So what does Love’s Labour’s Lost’s non-Hollywood ending teach us? Answer: to wait a moment.
Or a week. Or a month. Or a year.
When you think you’ve found the one, don’t obsess over it. Don’t fuel your hopes with dreams of new beginnings. You don’t have to be skeptical–in fact, I encourage you to be optimistic–but you should always remember that life is hardly ever so simple that you and this other person can suddenly and absolutely accommodate each other’s lives and love without having to overcome some major hurdles. To be more specific, they’re from France and you’re from Nevarre; it just can’t work.

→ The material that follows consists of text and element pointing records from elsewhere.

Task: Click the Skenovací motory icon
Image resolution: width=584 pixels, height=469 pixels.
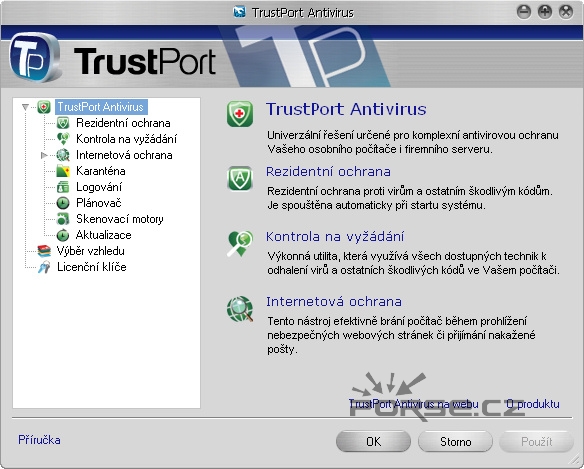Action: 63,219
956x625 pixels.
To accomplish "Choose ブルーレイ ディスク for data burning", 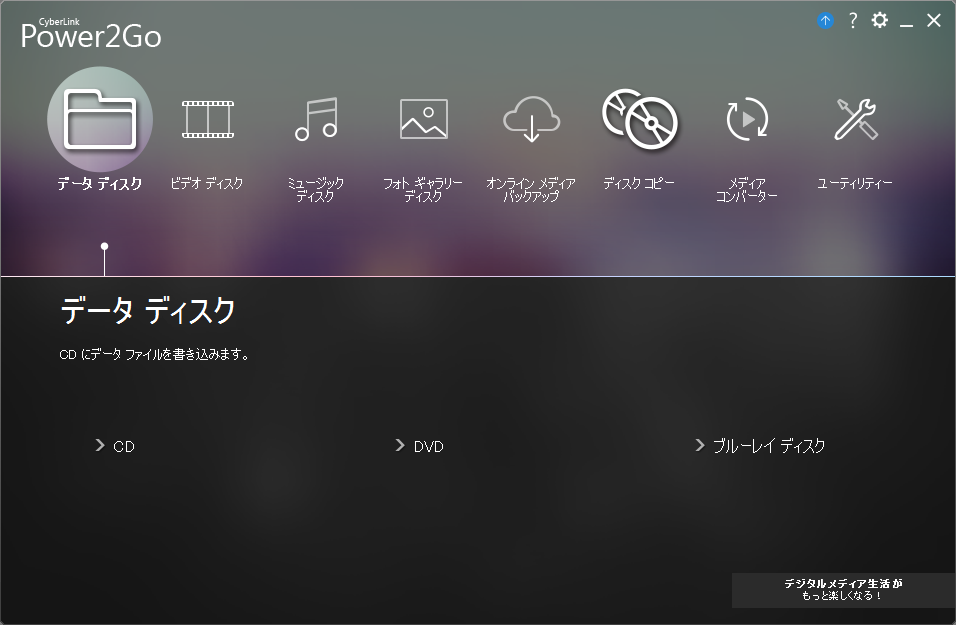I will coord(766,446).
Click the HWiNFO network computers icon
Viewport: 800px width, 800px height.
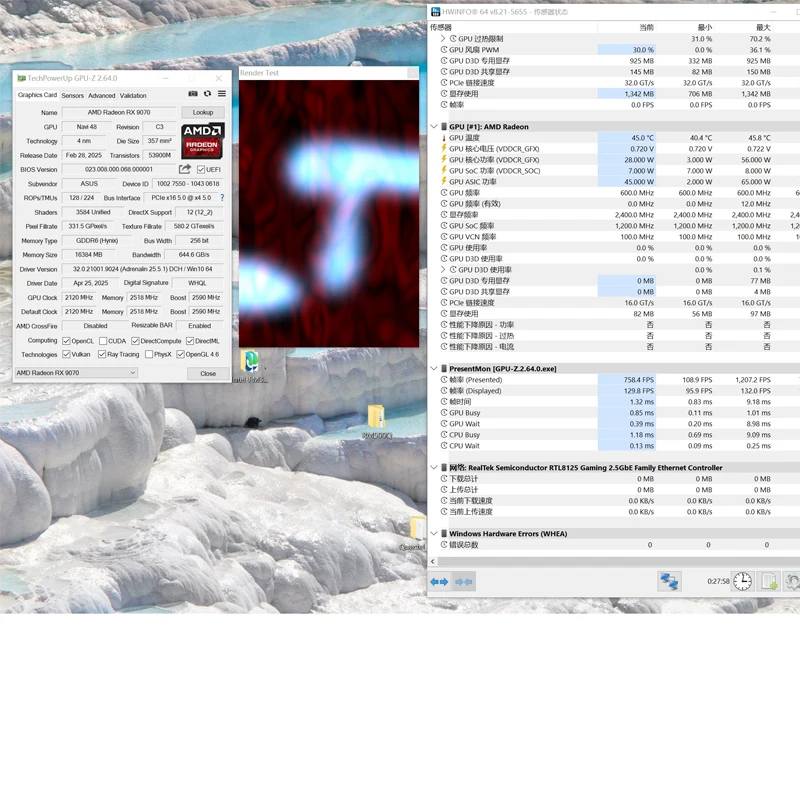[x=669, y=582]
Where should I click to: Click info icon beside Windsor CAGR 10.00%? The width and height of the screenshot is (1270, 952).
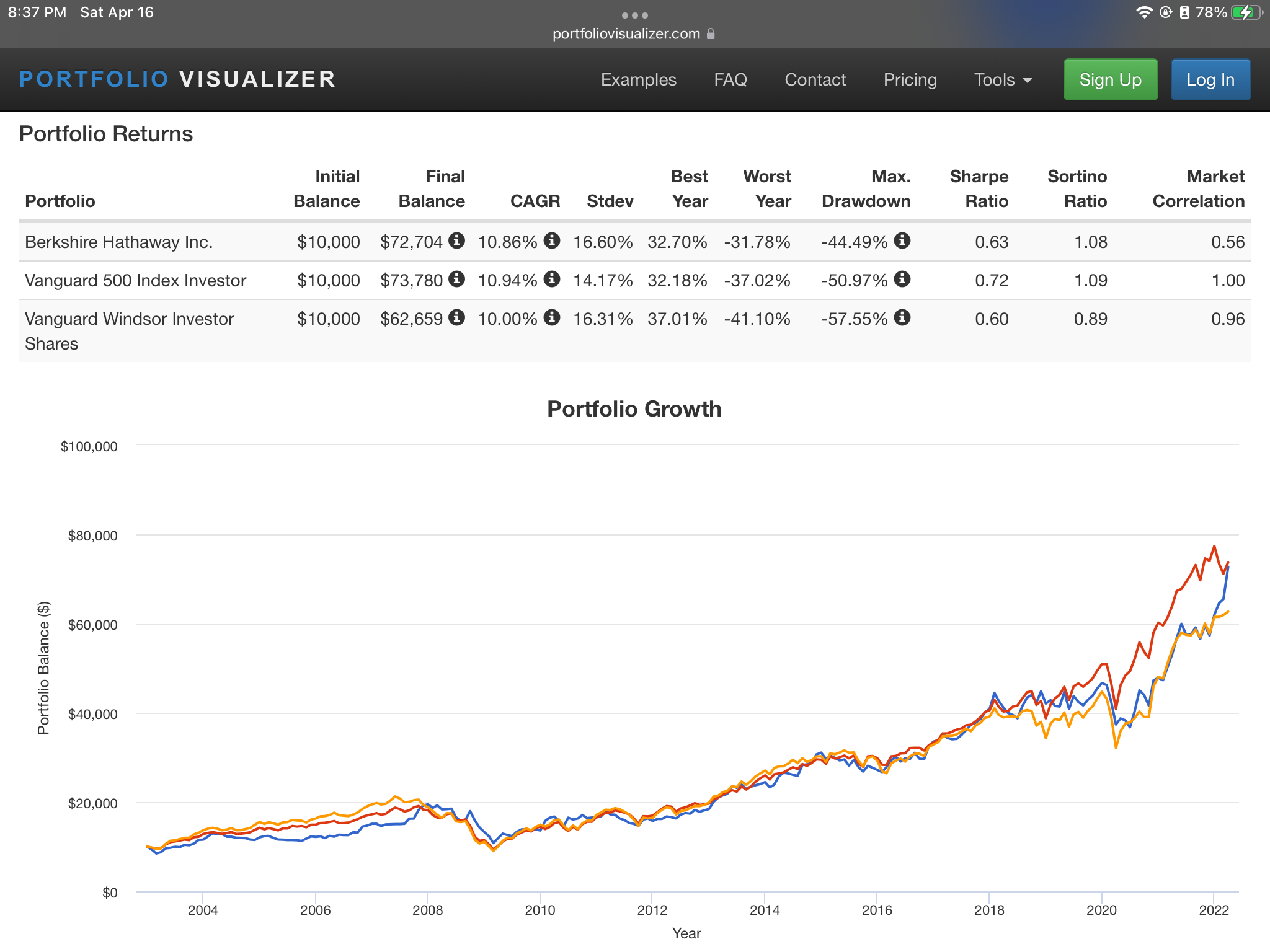click(552, 317)
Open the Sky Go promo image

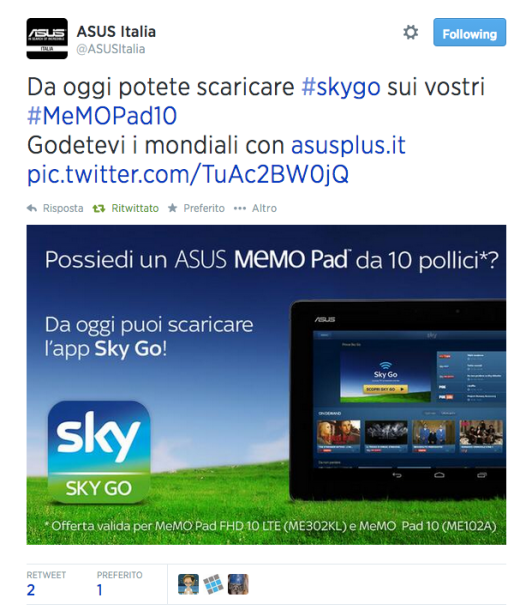tap(266, 385)
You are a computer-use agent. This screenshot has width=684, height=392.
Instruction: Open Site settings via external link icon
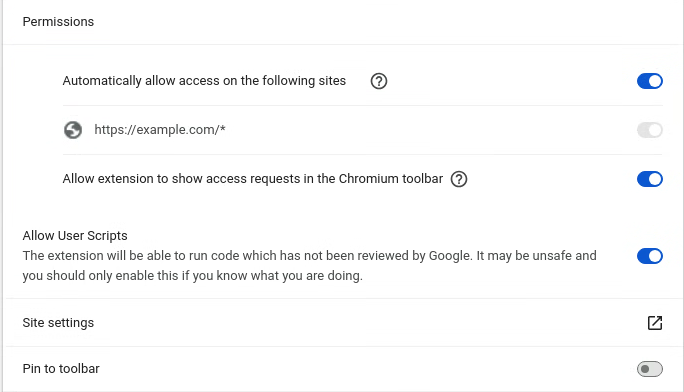(654, 323)
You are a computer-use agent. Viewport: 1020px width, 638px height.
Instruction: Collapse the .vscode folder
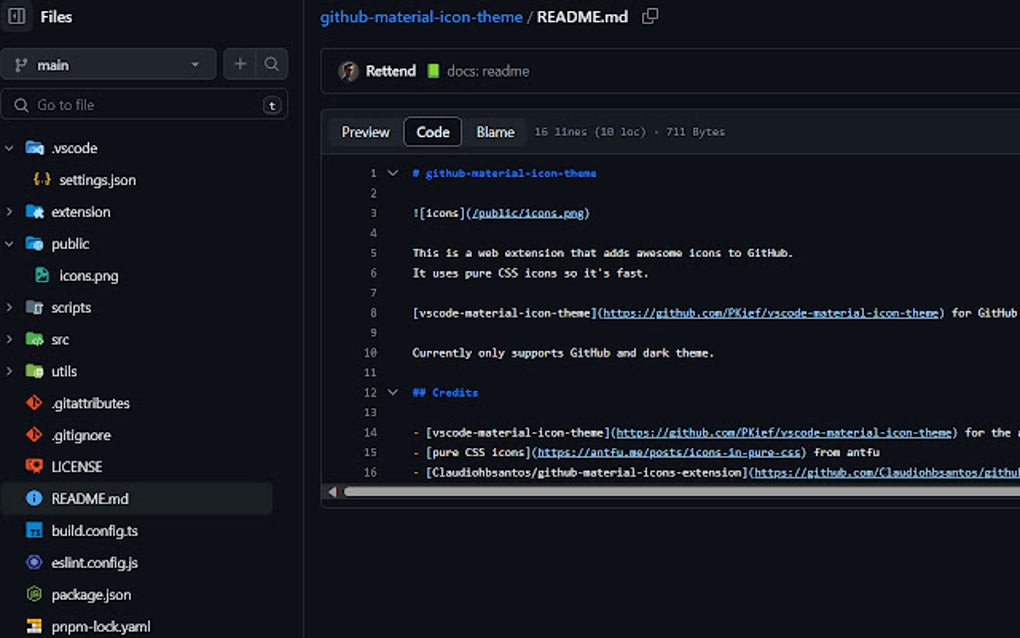[10, 147]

The inspiration for this post came when I realized that, after enduring a heartbreak, just like the characters from LLL I find myself becoming a scholar. I lose myself in thought. I turn on the classical radio station and read Shakespeare and take notes. I read political journals. I start debates with my friends. I take long walks. I read more books.

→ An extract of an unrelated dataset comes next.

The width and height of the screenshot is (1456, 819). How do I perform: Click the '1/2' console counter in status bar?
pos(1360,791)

After his big breakup with his girlfriend of five years, my best friend started playing the guitar. We started having better conversations, too. It was like he woke up a little bit. What is it that makes us undertake a personal renaissance after a romantic disappointment? Is it all about reinvention and improvement of ourselves since we’ve lost confidence in our ability to interest another human being? Or is it simply a distraction?
Perhaps, if used correctly, this tendency to grow our minds in times of sadness can be used not to help us get past relationships, but rather to ensure their longevity. Perhaps it doesn’t have to be about improving or distracting ourselves. Rather, perhaps we should use the urge to lose ourselves in thought as a device to slow ourselves down. Why rush into things? If you feel that you’ve found someone very special, someone you could spend the rest of your life with, and if you think that feeling may be requited, then why push? Before you get too carried away with the idea of love, marriage, and baby carriages, take a step back. Look at your life in context. Are you both living in Nevarre? Maybe not. And if not, then find a way to make yourself understand that things just won’t work out right now. Not the way they are.
It’s a disappointing thought.
But use that disappointment. Mash it up into coal and throw it in the fire; let it drive the engine that makes you think, read, write, take walks, and play the guitar. Let it distract you. Let it improve you. Then, after a week, a month, a year…
…come back and visit that love you felt. And you may be surprised at how much you’ve changed. Even more surprising may be how little you need that love now, contrasted with the memory of how much you needed it a year ago. And you can move on, free and happy, to find true happiness.
But.
If you still want what you were after a year ago… Now you know what you need to do. Now you know what you want. And isn’t that half of living well? If Ferdinand, Berowne, Longaville, and Dumaine still want the French girls after their year of celibate study, then they can have it with the knowledge that it’s truly right. Just imagine.